Interferon alpha induces disorder of lipid metabolism by lowering postheparin lipases and cholesteryl ester transfer protein activities in patients with chronic hepatitis C.

Abstract

The effect of recombinant interferon alpha 2a (rIFN-alpha2a) on serum lipoprotein metabolism was assessed in 39 patients with chronic viral hepatitis C. rIFN-alpha2a was administered intramuscularly at a dose of 9 x 10(6) U/d for 2 weeks and then for 3 times a week over 6 months. The serum cholesterol concentration significantly decreased one week after rIFN-alpha2a administration. Approximately 67% of this decrease was attributed to the reduction of high-density lipoprotein (HDL)-cholesterol; a decrease in HDL2-cholesterol was more evident. By contrast, serum triglyceride levels, largely derived from very-low density lipoprotein (VLDL), significantly increased following rIFN-alpha2a treatment. Lipoprotein lipase (LPL) and hepatic triglyceride lipase (HTGL) activities in the postheparin plasma were reduced by 75.7% and by 79.4%, respectively, and decreases in plasma cholesteryl ester transfer protein (CETP) activity and its protein mass were also observed.
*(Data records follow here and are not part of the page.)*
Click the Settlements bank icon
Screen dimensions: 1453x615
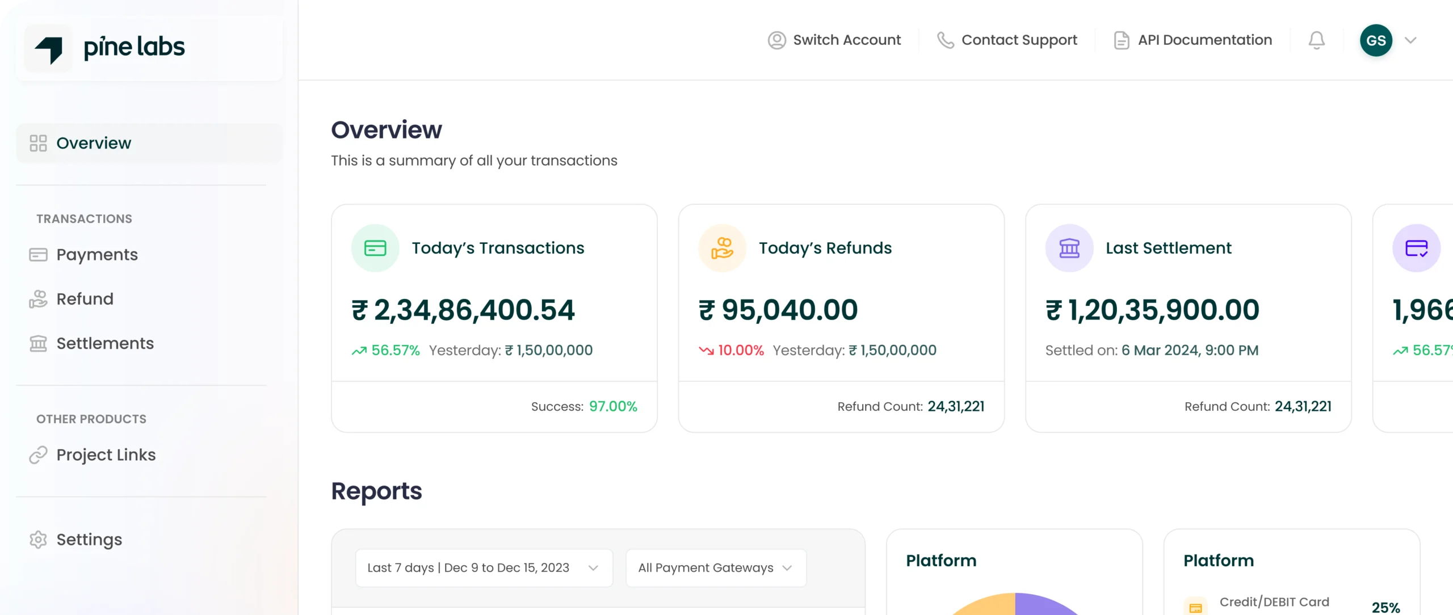point(38,343)
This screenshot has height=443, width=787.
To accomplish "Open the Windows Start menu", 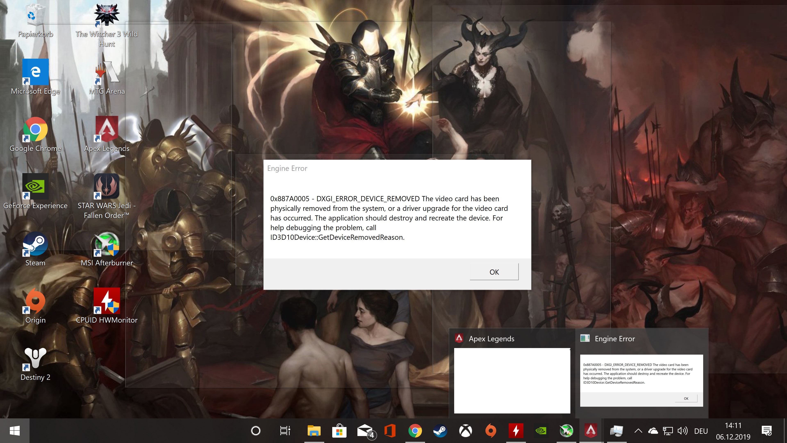I will click(15, 431).
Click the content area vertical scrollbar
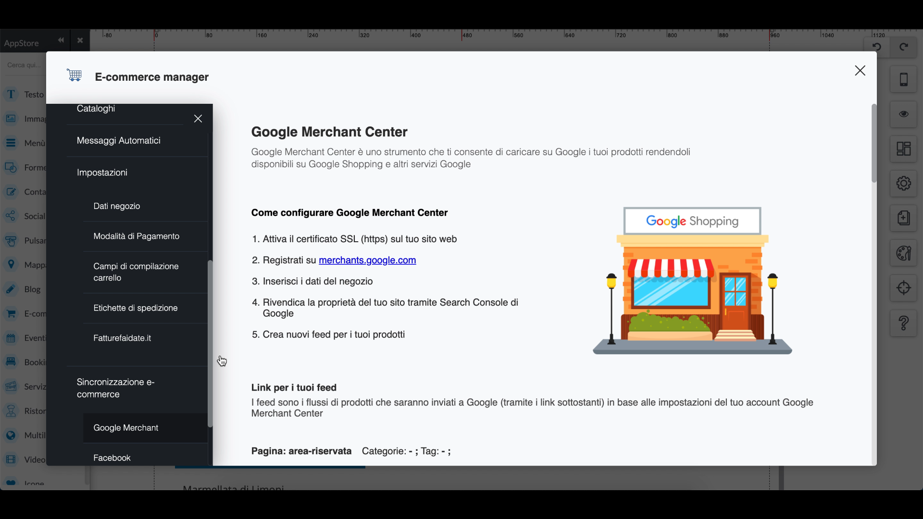This screenshot has width=923, height=519. click(x=873, y=143)
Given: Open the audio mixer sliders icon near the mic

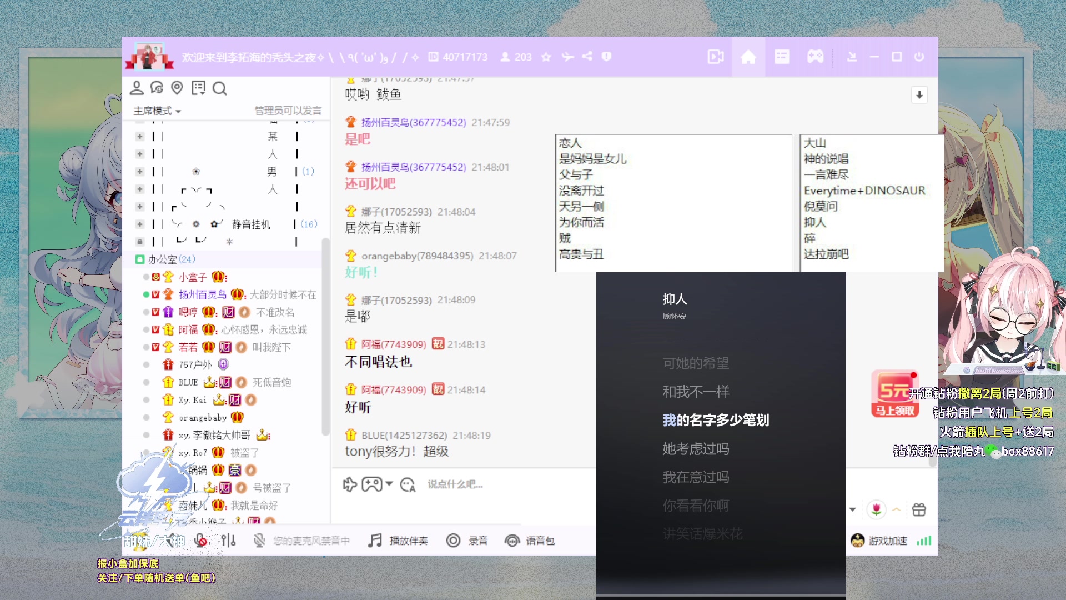Looking at the screenshot, I should (228, 540).
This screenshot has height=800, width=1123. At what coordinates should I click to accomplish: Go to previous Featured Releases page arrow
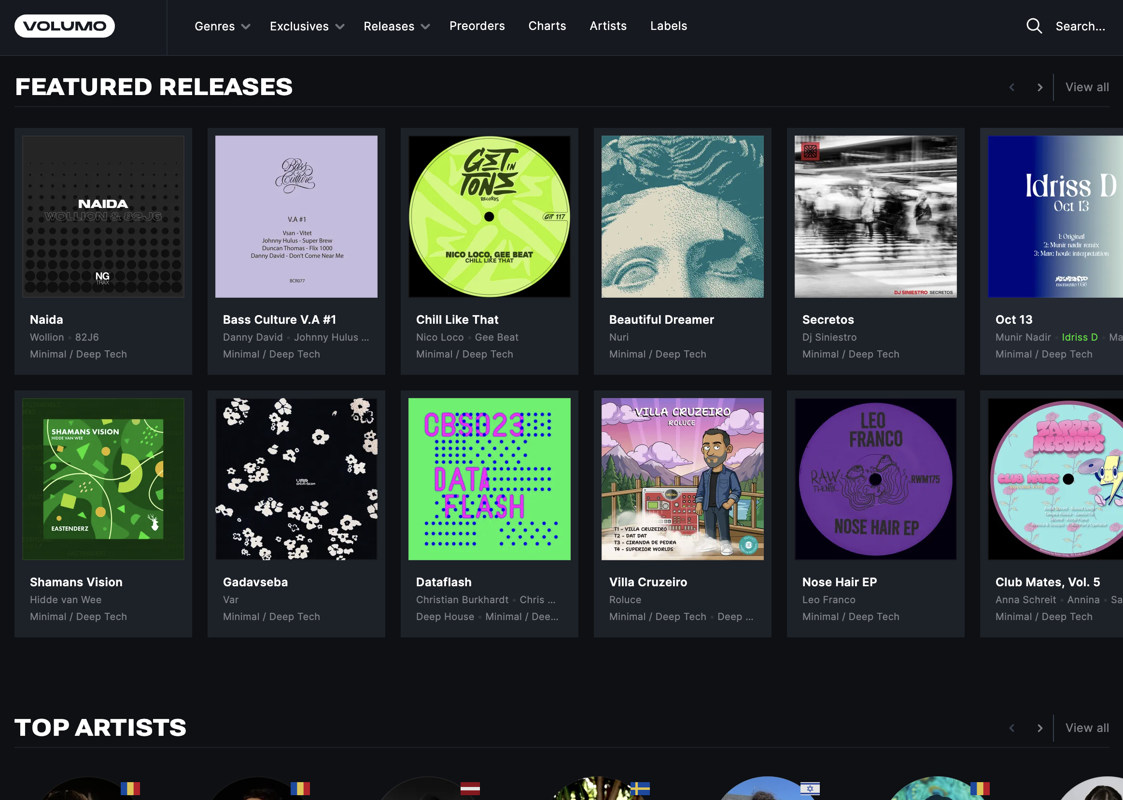(1012, 88)
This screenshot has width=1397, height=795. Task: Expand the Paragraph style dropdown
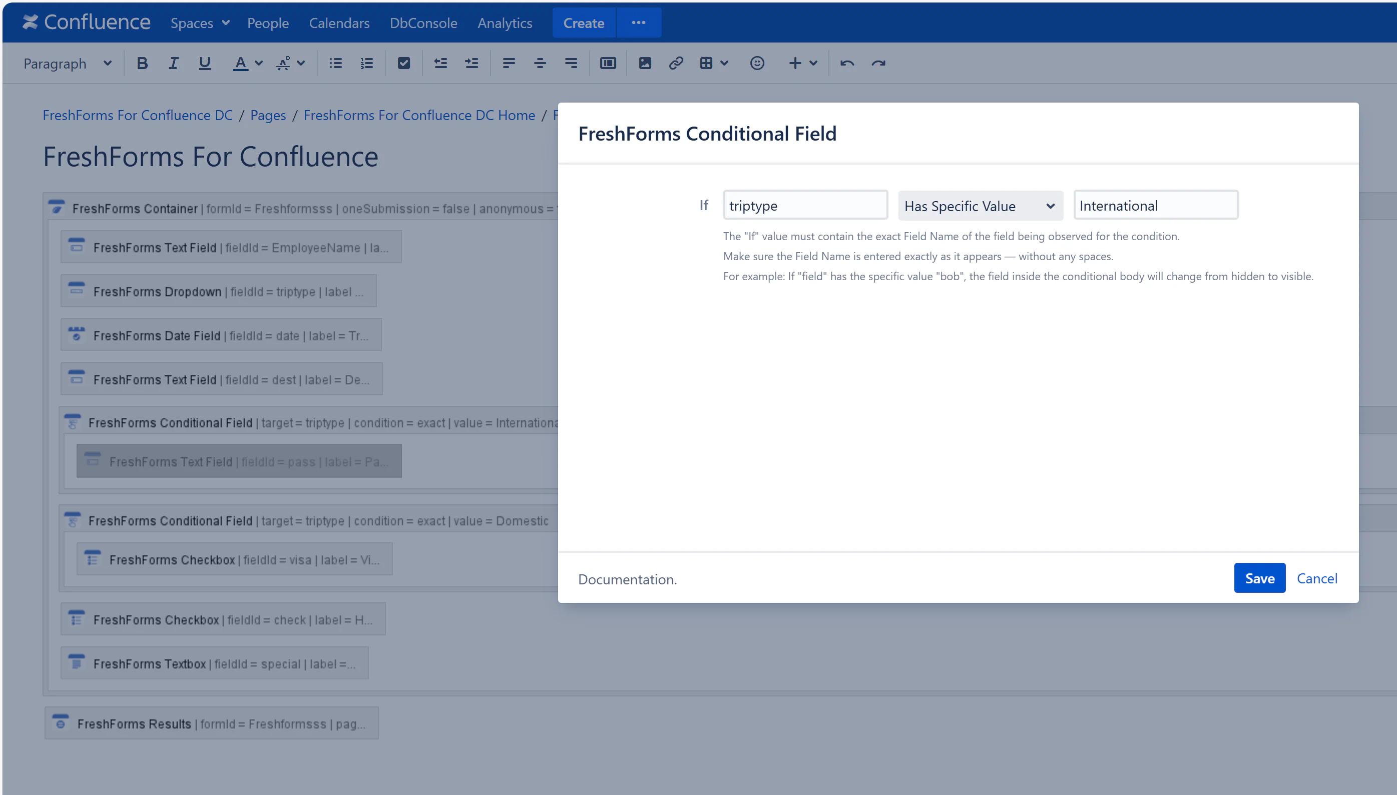pos(67,63)
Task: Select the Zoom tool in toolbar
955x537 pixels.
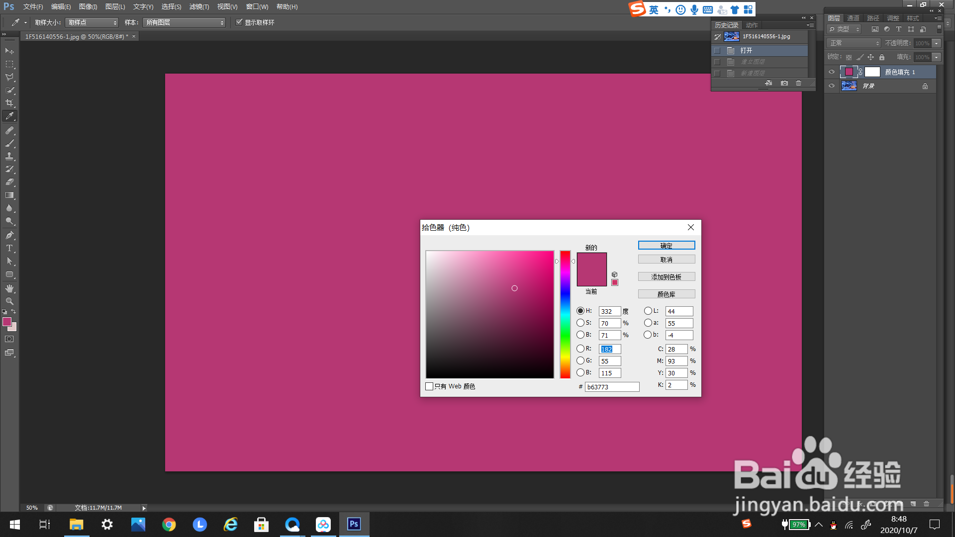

However, prothrombin time was ameliorated by rIFN-alpha2a, suggesting that the decrease in LPL, HTGL, and CETP activities may not be due to a reduction in protein synthesis by the liver. Simple correlation analysis demonstrated that the changes in LPL activity before and after 2 weeks of treatment with rIFN-alpha2a showed a significant negative correlation with changes in serum triglyceride and VLDL-triglyceride and a positive correlation with changes in HDL-cholesterol and HDL2-cholesterol. These results suggest a major contribution of reduced LPL activity with regard to the lipoprotein disorders. In conclusion, rIFN-alpha2a treatment on patients with chronic hepatitis C causes marked changes in serum lipoprotein metabolism associated with decreases in LPL, HTGL, and CETP activities.